Located about 50 miles west of Galway city and nestled between the 12 Bens of Connamara and the Atlantic Coast, Clifden is a town with a rich Irish heritage. Like Westport, Clifden is a great place to be based for mountain, cycling and water activities. The scenery from the town center is incredible and is defiantly not the easiest place to become bored.
Also, if you are a keen fisherman, the Owenglen River is nearby, along with numerous lakes in the area where salmon and sea trout can be caught. All licenses and permits that you need can be bought locally. A number of sea angling charter boats work from Clifden harbor providing some of the best and most reliable sea angling in perhaps all of Europe.
Killary Harbour is Ireland’s only true fjord and extends 16km (10 miles) in from the Atlantic to its head at Aasleagh Falls. It forms the border between Galway and Mayo and boasts some of the most spectacular scenery in the west of Ireland.
Killary Harbour is also extremely deep, over 45m at its centre. This offers a very safe, sheltered anchorage, because of the depth and the mountains to the south and north. It is a hotspot for shellfish farming, and strings of ropes used to grow mussels are visible for much of its breadth. Mussels and clams grown in Killary Harbour are sold at the Westport Country Market every Thursday morning.
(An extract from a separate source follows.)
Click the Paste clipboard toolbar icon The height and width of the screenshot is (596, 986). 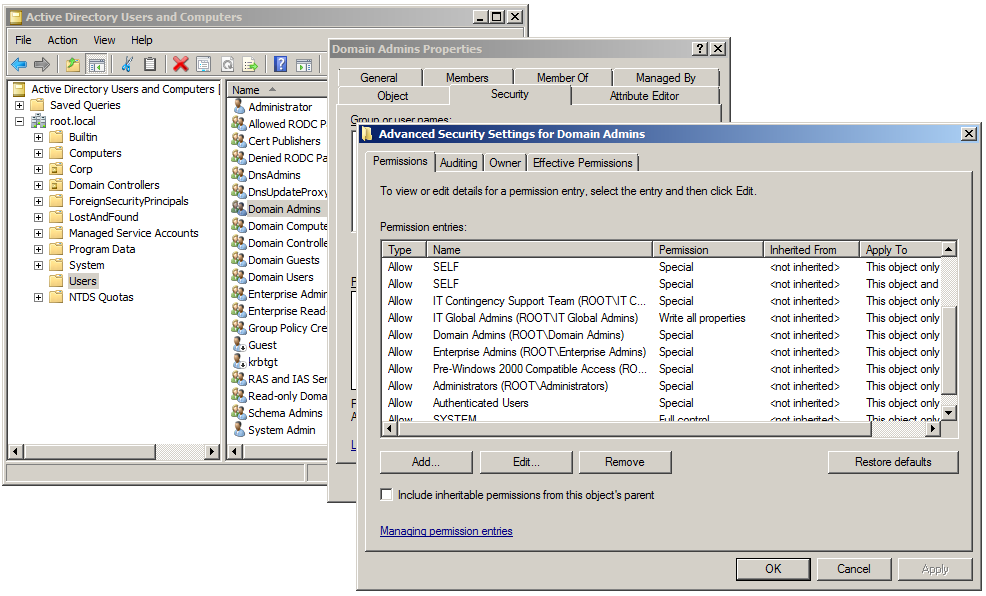(152, 62)
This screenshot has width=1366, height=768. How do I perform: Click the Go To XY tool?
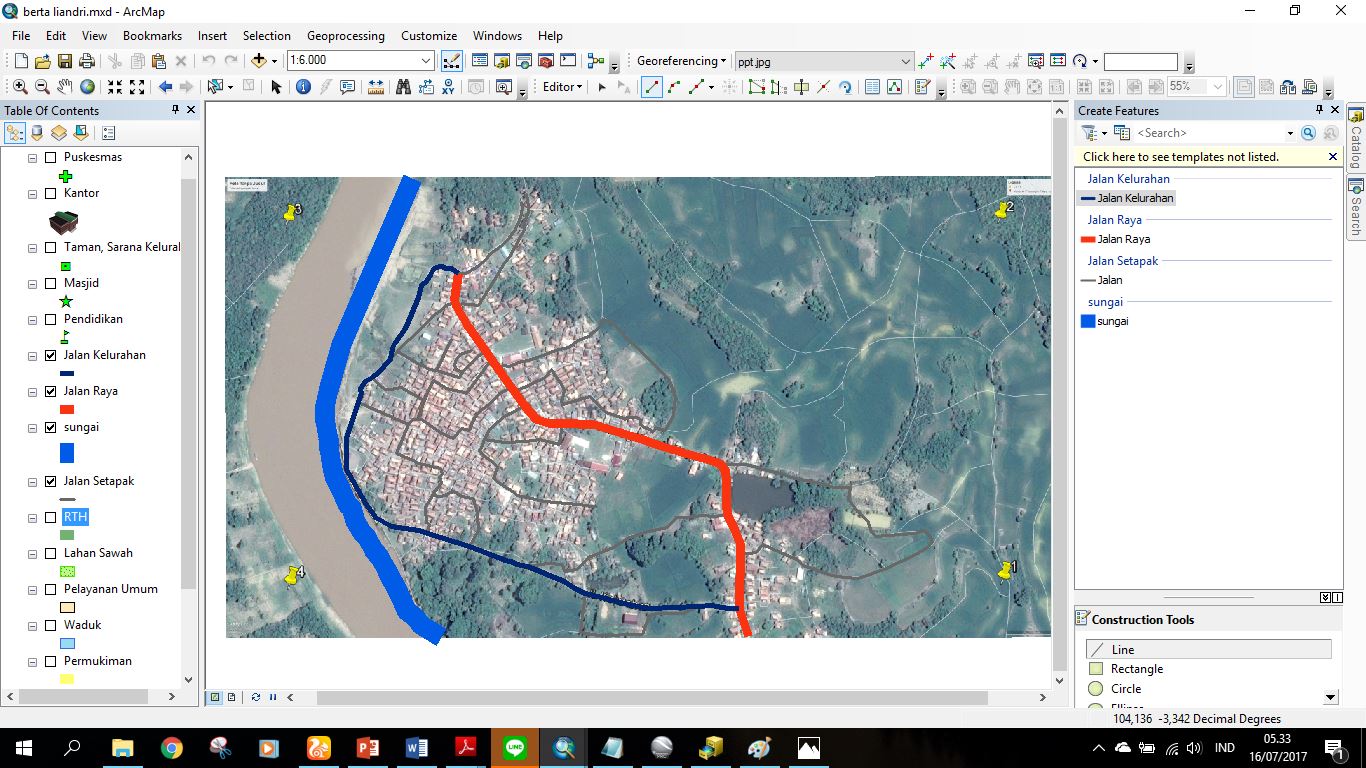[448, 86]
To the north of Killary Fjord, lies Mweelrea Mountain and to the south are the Twelve Bens and the Maumturk Mountains. Incredible views greet the traveller from all directions.
Killary Harbour and the surrounding area offer ample opportunities for the outdoor enthusiast, including hillwalking and scuba diving. There are regular boat trips around the fjord, one option being Killary Cruises.
The sheltered Killary fjord is a real treat for birdwatching, with nationally important populations of many species, including ringed plover, mute swan, whooper swan, mallard duck, tufted duck, and barnacle goose. Otters, a protected species in Ireland, are known to breed at Killary Harbour.